United States District Court, E.D. Wisconsin

July 25, 2018

DENNIS STRONG, Plaintiff,
v.
WISCONSIN STATE PUBLIC DEFENDER, KELLI S. THOMPSON, DEVON M. LEE, CARRIE LAPLANT, AMBER FRICKE, ERIC R. EICKHOFF, HOGAN & EICKHOFF, SC, PAUL HYLAND, FORTE INVESTIGATIONS, LLC, CHRISTOPHER J. ERTL, ERTL LAW OFFICE, LLC, MICHAEL S. FITZSIMMONS, FITZSIMMONS LAW OFFICE, LLC, and REED MARTIN, Defendants.

         ORDER GRANTING PLAINTIFF'S MOTION FOR LEAVE TO PROCEED WITHOUT PREPAYMENT OF THE FILING FEE (DKT. NO. 2), DENYING AS MOOT PLAINTIFF'S MOTION TO AMEND RELIEF (DKT. NO. 7), SCREENING PLAINTIFF'S COMPLAINT (DKT. NO. 1) AND DISMISSING CASE FOR FAILURE TO STATE A CLAIM

          HON. PAMELA PEPPER UNITED STATES DISTRICT JUDGE

         The plaintiff is a state prisoner who is representing himself. He filed a complaint (one of seven he has filed in the past year) under 42 U.S.C. §1983, alleging that the defendants violated his civil rights. Dkt. No. 1. This decision resolves the plaintiff's motion for leave to proceed without prepayment of the filing fee, dkt. no. 2, and his motion to amend relief, dkt. no. 7. It also screens his complaint, dkt. no. 1.

         I. Motion for Leave to Proceed without Prepaying the Filing Fee (Dkt. No. 2)

         The Prison Litigation Reform Act applies to this case because the plaintiff was in custody when he filed his complaint. 28 U.S.C. §1915. That law allows a court to give an incarcerated plaintiff the ability to proceed with his lawsuit without prepaying the civil case filing fee, if he meets certain conditions.
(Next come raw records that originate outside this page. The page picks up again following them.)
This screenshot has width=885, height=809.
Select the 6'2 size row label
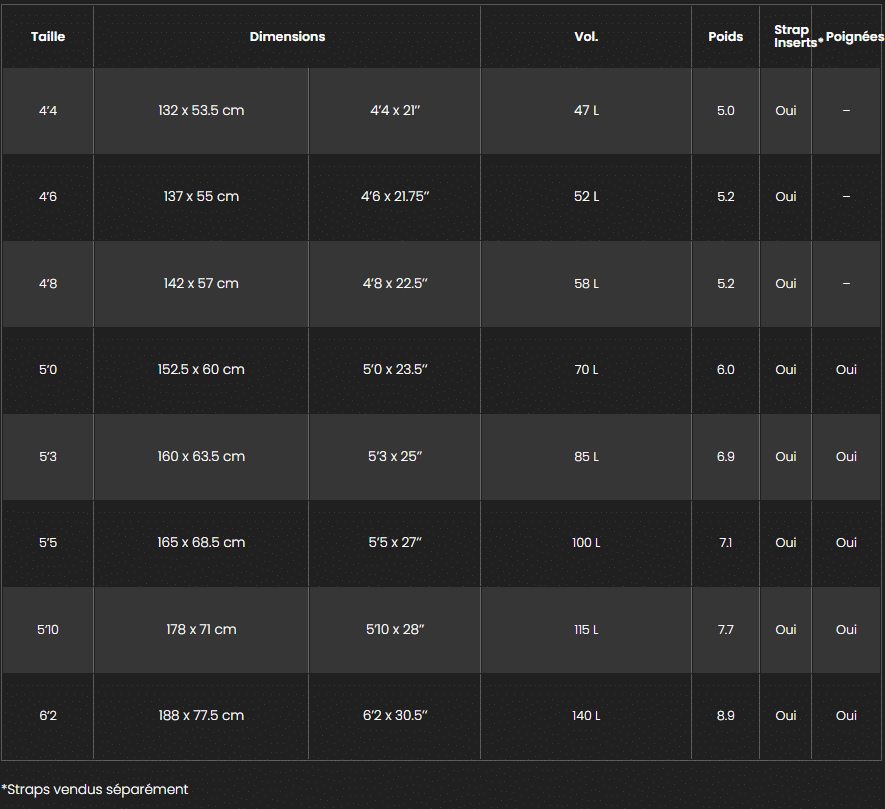click(48, 716)
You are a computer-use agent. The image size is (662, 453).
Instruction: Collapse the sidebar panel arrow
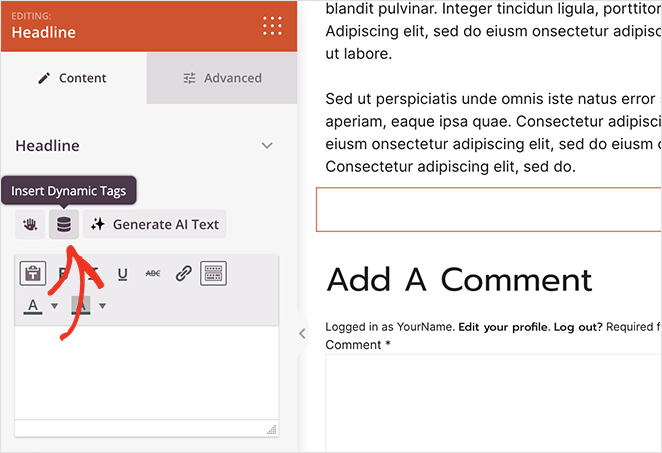point(302,334)
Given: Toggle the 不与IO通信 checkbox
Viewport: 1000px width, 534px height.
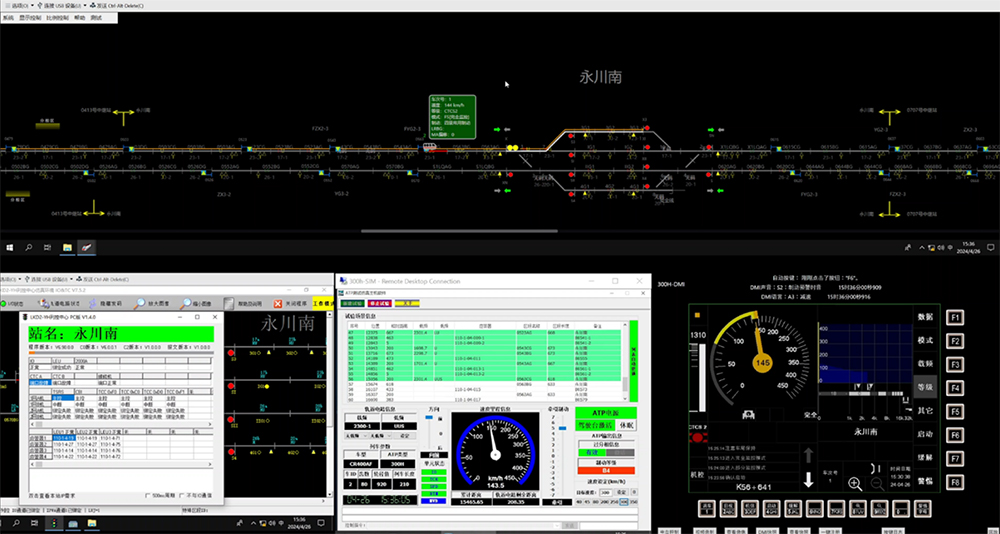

One of those conditions is that the plaintiff pay an initial partial filing fee. 28 U.S.C. §1915(b). Once the plaintiff pays the initial partial filing fee, the court may allow the plaintiff to pay the balance of the $350 filing fee over time, through deductions from his prisoner account. Id.

         The court waived the initial partial filing fee. Dkt. No. 4. The court will grant the plaintiff's motion for leave to proceed without prepayment of the filing fee, and will allow him to pay the $350 filing fee over time in the manner explained at the end of this order.

         II. Screening the Plaintiff's Complaint

         A. Federal Screening Standard

         The law requires the court to screen complaints brought by prisoners seeking relief against a governmental entity or officer or employee of a governmental entity. 28 U.S.C. §1915A(a). The court must dismiss a complaint if the plaintiff raises claims that are legally “frivolous or malicious, ” that fail to state a claim upon which relief may be granted, or that seek monetary relief from a defendant who is immune from relief. 28 U.S.C. §1915A(b).

         To state a claim, a complaint must contain sufficient factual matter, accepted as true, “that is plausible on its face.” Ashcroft v. Iqbal, 556 U.S. 662, 678 (2009) (quoting Bell Atlantic Corp. v. Twombly, 550 U.S. 544, 570 (2007)). “A claim has facial plausibility when the plaintiff pleads factual content that allows a court to draw the reasonable inference that the defendant is liable for the misconduct alleged.” Id. (citing Twombly, 550 U.S. at 556).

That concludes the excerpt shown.